Seton & Debbie all smiles pre-race

Seton & Debbie all smiles pre-race

I sat around for almost an hour, then it was my turn. I felt good and settled into my aerobars, realizing that I hadn’t been on this bike in over a year, but it felt good. I saw Seton heading back about 10 minutes after I started, so I knew he was going to be close to a sub-hour 40K. This is a HUGE event, so lots of debris on the road. I was doing a good job of missing it all and was actually passing most of the ladies with whom I had started. I reached down to replace my bottle after taking a swig of my Infinit, when disaster hit. My attention briefly off the road in front of me, I bumped something. I still don’t know what, but it was enough to pop my right foot out of my pedal. With my right hand off the bars and my right foot out of the pedal, all of my weight was on the left side of the bike and CRASH! It was like slow motion, noting each body part as it hit the ground, feeling the shock as my head slammed into the pavement, then realizing I had stopped, I wasn’t dead and I needed to get out of the way before someone crashed into me. Everyone was great, yelling out to make sure I was OK, and there were two volunteers on me by the time I made it to the curb. I did the quick inventory, and everything seemed to work, but I had rung my bell pretty hard and my day was over. I had never DNF’d a race, so that was disappointing, but it wasn’t important enough for me to continue. I did finally end up slowly riding back to transition after getting treatment on-course, simply because I didn’t have the patience to wait for the SAG following the last rider (slap on the wrist for me). Then came the long process of finding Seton because he had no idea I had wrecked and was probably waiting for me to finish. Turned out he ran the whole run course backwards looking for me and finally figured out that I had dropped out and went to find his phone. Once reunited, we grabbed some food, hit the awards (my only real complaint…they changed the time because of the swim cancellation, but never noted that on any of their emails, so Seton missed going up on the podium. They had updated everything else, why not that?), then collected our things and rode back to the hotel.
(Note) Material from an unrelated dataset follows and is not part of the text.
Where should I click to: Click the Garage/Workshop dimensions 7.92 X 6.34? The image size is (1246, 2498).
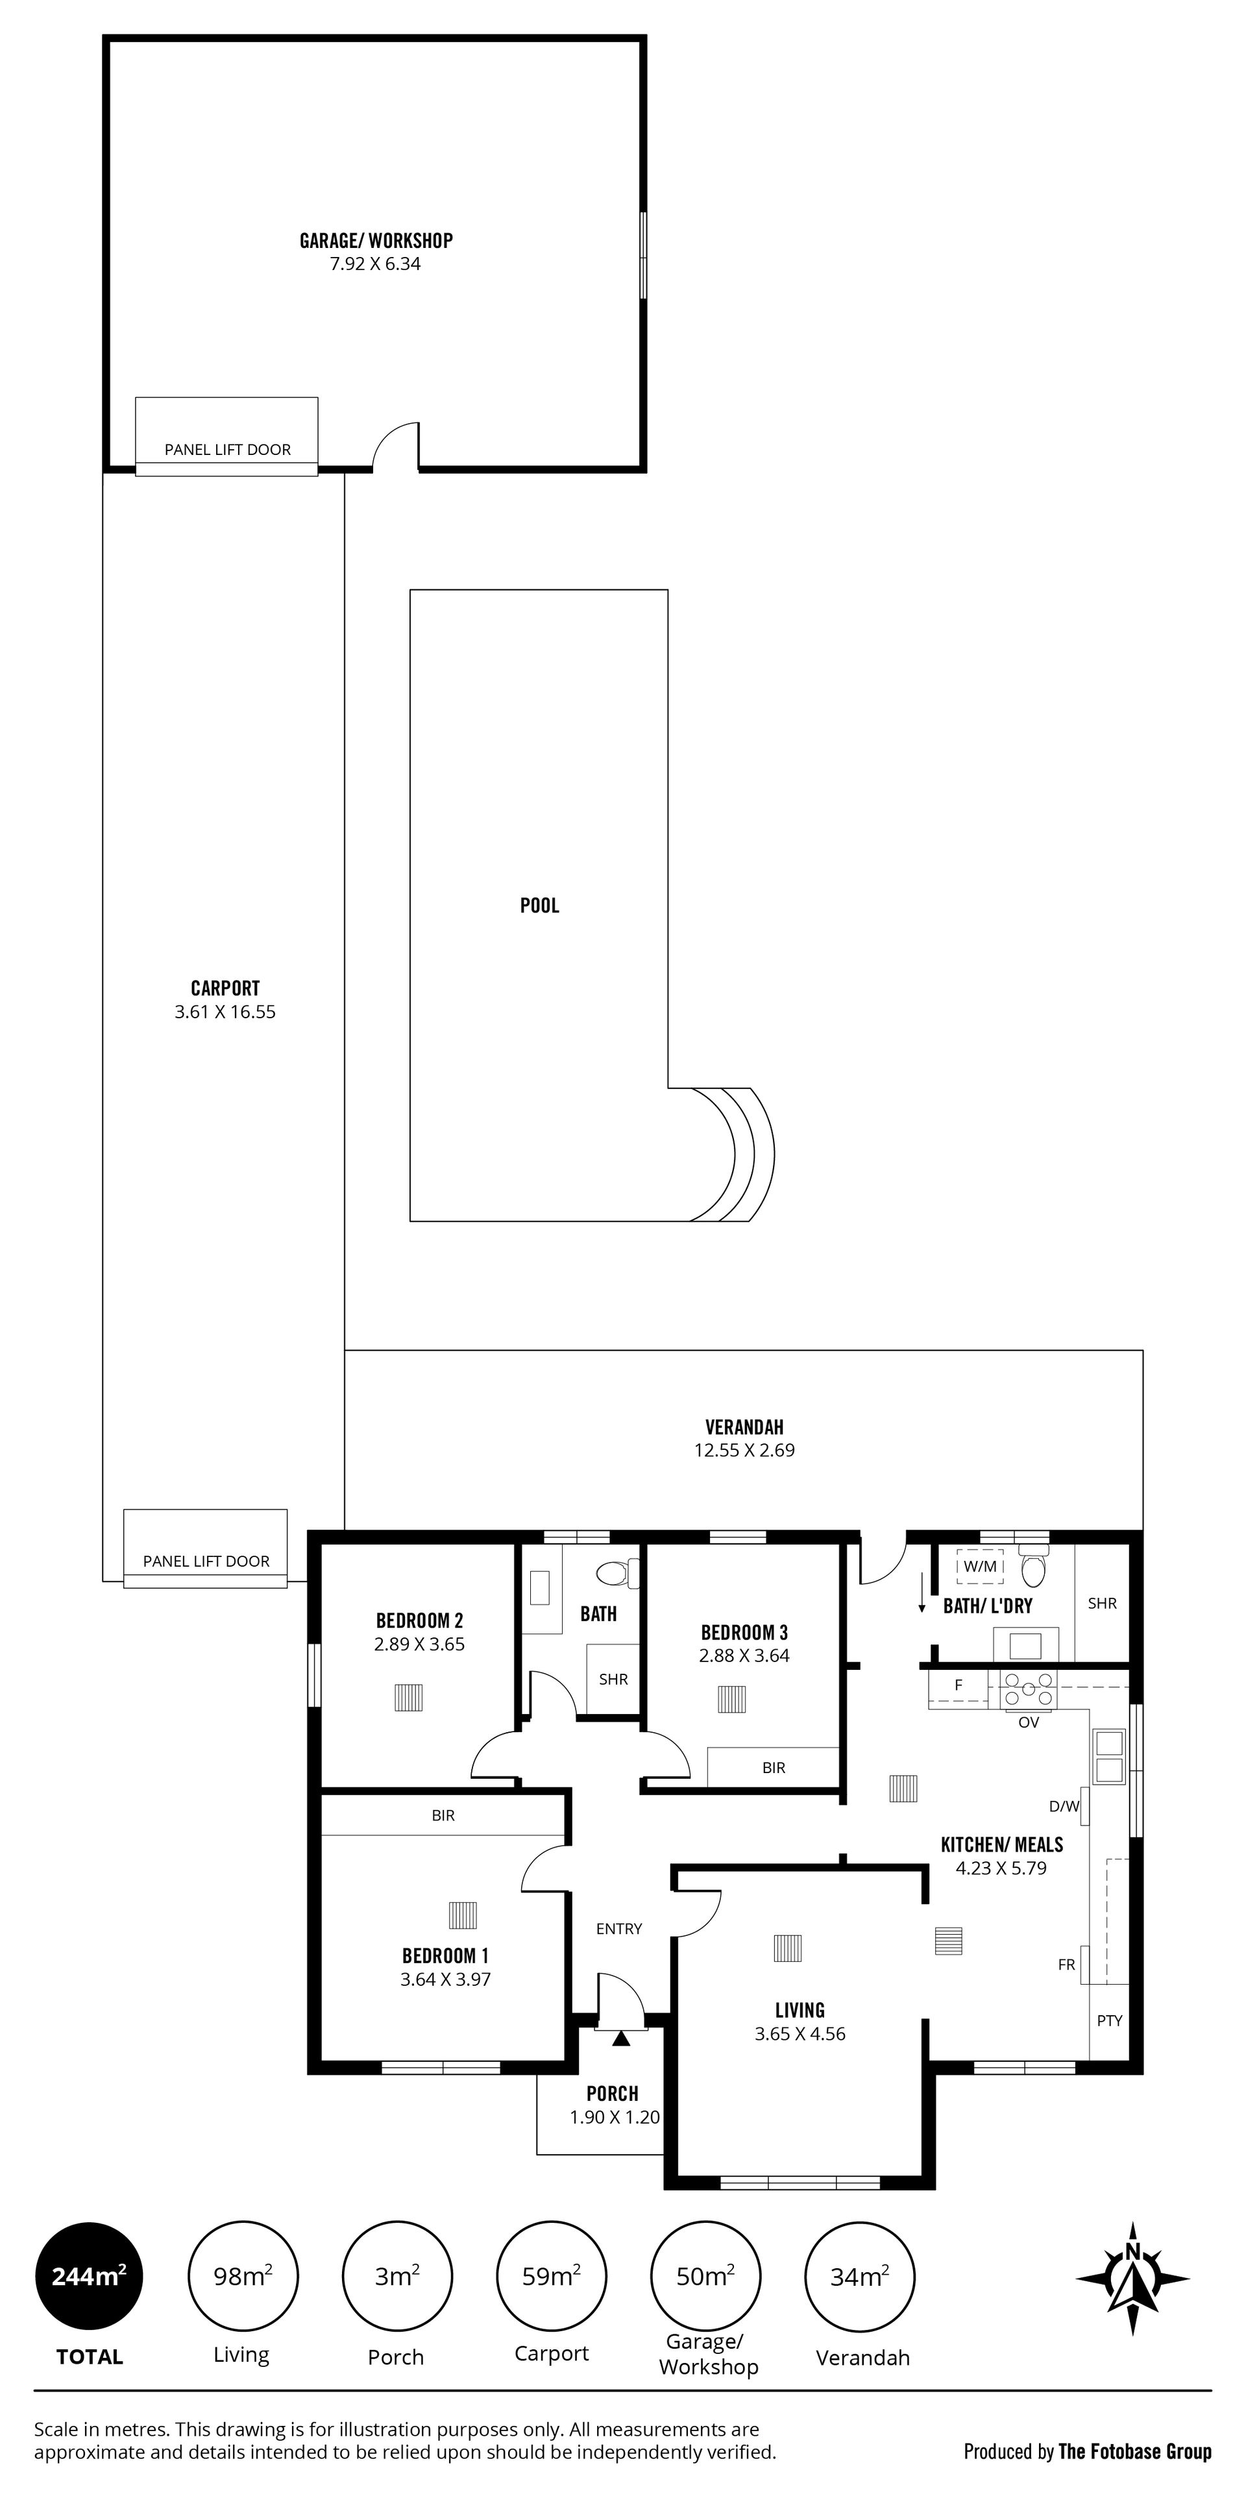375,263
Me being cared for post-crash

Me being cared for post-crash

The most shocking thing to me after wrecking (this was my 2nd wreck ever) is the condition of my helmet. It is an ABSOLUTE MUST to replace your helmet after any crash, even if you can’t see any physical damage. Any blow to the head, however minor, causes all kinds of things to go on within the microscopic confines of your helmet. It is designed to protect your noggin, but after it does that once, things change and the foam doesn’t react the same and will not protect you the same in a subsequent crash. The foam also breaks down over time, so if you are one of those holdouts from the 80s (heck, 90s, early 00s), it’s time to get a new lid. This crash resulted in my helmet getting pretty dented and cracking through in 5 places. Needless to say, my new Lazer Helium is on the way! And I guess I’ll pick another Oly next year!